Nurse Elirose Joseph said the most common health problems in the village are diarrhea, parasites, malaria, typhoid and vaginal infections. “No one really knows how many people are HIV-positive,” she said, “because very few people get tested.” But on Malone’s most recent trip in February, she brought test kits for HIV, malaria, syphilis and tuberculosis. AIDS treatment is available at a couple of clinics in Haiti, but they are inaccessible from Jacquesyl. Pediatric nurse Mary Lou Larkin goes regularly to Jacquesyl, working with Angrand and Joseph to carry out village-wide health education using skits and the Creole translation of the self-help book, Where Women Have No Doctor.

In August, she led a workshop teaching school-based hygiene and prevention efforts to teachers in Jacquesyl and in Port-au-Prince. In the fall, Marycare sent to the clinic in Jacquesyl 600 family mosquito nets, found by UNICEF to be the best way to prevent malaria. In December, working with Marycare, the community prepared land and completed building a protective wall to meet conditions for the establishment of a larger, better equipped clinic to be built by Plan International to serve all the people who live in villages near the Bay of Caracol.
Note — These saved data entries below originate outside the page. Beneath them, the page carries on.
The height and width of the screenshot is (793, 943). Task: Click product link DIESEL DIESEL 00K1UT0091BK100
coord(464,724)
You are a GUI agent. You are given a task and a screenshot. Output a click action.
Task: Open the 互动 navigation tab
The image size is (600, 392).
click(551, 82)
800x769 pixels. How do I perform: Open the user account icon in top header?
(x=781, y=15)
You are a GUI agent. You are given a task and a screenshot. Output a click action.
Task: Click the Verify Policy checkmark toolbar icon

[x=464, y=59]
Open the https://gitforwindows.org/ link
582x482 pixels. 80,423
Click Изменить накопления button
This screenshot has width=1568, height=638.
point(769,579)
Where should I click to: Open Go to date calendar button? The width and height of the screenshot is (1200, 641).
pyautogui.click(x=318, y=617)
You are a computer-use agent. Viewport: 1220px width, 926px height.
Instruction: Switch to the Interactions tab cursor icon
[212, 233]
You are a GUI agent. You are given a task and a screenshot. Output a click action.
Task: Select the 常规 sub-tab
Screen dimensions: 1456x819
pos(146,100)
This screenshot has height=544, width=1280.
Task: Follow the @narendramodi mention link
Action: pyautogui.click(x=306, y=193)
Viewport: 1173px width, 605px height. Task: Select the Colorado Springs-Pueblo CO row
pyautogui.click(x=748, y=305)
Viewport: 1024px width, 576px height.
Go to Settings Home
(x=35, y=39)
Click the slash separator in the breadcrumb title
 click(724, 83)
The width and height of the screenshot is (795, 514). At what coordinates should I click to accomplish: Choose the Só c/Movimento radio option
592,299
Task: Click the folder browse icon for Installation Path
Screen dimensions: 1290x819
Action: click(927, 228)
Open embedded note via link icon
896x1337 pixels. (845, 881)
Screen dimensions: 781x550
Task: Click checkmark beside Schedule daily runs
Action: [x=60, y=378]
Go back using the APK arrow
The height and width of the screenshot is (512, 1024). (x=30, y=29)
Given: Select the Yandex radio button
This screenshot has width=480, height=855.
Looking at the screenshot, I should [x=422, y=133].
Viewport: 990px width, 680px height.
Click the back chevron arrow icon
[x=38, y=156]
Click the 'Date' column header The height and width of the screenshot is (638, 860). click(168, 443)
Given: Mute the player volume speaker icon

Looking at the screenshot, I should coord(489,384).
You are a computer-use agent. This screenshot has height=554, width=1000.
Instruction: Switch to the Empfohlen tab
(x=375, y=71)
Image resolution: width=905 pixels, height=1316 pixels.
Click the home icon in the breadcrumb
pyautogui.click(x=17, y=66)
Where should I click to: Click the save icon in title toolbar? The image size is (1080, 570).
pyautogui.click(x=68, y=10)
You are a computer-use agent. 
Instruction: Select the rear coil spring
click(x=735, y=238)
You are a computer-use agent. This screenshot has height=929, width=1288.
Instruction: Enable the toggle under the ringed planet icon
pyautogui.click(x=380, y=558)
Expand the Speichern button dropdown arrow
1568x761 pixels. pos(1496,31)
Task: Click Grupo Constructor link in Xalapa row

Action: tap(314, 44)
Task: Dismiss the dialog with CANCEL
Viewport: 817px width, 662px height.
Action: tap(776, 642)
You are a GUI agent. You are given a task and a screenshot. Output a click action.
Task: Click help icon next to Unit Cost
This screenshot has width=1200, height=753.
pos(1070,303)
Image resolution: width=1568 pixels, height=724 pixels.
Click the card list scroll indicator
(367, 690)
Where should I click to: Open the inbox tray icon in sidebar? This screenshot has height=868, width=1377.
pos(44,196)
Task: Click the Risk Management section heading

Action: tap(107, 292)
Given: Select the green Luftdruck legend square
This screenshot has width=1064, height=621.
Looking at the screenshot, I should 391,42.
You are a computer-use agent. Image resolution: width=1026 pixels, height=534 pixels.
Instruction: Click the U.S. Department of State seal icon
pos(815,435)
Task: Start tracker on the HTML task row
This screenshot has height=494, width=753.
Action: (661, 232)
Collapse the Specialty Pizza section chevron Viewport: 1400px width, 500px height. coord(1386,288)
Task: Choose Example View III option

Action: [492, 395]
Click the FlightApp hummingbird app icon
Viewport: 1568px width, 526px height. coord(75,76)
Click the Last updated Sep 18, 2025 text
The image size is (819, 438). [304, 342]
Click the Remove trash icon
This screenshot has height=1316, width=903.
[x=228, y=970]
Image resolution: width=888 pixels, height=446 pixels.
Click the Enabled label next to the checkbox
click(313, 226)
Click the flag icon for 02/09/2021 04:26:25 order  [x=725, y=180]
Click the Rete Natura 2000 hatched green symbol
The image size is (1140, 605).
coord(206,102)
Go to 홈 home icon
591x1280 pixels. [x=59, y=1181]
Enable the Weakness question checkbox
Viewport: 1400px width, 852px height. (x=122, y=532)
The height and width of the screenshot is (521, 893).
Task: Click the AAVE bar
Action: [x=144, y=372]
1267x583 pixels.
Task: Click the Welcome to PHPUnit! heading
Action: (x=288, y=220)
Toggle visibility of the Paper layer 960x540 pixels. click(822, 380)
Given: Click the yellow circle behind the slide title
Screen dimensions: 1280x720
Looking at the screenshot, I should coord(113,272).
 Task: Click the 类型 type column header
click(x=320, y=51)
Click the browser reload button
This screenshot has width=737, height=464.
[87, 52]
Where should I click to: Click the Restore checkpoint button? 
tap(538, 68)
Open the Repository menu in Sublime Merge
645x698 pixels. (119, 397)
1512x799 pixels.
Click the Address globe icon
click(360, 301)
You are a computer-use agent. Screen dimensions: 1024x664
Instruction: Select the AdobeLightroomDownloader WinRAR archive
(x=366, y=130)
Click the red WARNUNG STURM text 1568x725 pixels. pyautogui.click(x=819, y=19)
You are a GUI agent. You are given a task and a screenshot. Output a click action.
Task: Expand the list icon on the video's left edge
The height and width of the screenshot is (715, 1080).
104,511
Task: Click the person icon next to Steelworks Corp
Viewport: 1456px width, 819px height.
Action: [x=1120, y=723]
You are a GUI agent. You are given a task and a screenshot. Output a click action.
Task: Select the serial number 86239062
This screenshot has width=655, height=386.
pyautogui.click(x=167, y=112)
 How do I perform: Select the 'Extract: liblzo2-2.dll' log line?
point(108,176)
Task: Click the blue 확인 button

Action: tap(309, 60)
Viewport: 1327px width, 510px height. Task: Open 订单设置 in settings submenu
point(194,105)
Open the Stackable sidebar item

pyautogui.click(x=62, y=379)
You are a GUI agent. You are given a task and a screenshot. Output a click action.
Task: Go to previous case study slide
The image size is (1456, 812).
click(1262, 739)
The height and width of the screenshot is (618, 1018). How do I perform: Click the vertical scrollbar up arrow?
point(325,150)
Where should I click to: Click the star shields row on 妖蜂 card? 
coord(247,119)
Fr. Joseph Ernst Dorcin, a Haitian priest now assigned temporarily to the Hartford, Conn., archdiocese, will return to Haiti in 2007. He served for a dozen years as head of the Catholic charity and development organization, Caritas, in northeast Haiti, and he is the volunteer director of Marycare projects in Haiti. He has worked with many private aid organizations, both Haitian and international, but he said Marycare is different. “With Marycare, we had the opportunity to go deeper in relationship with the people,” he said, “because there was no pressure and no external criteria we had to meet. Through parish twinning and now through Marycare, for the first time the people of Jacquesyl have had a chance to talk about what were their most urgent needs.”

Melinda Tuhus is a freelance writer living in Connecticut.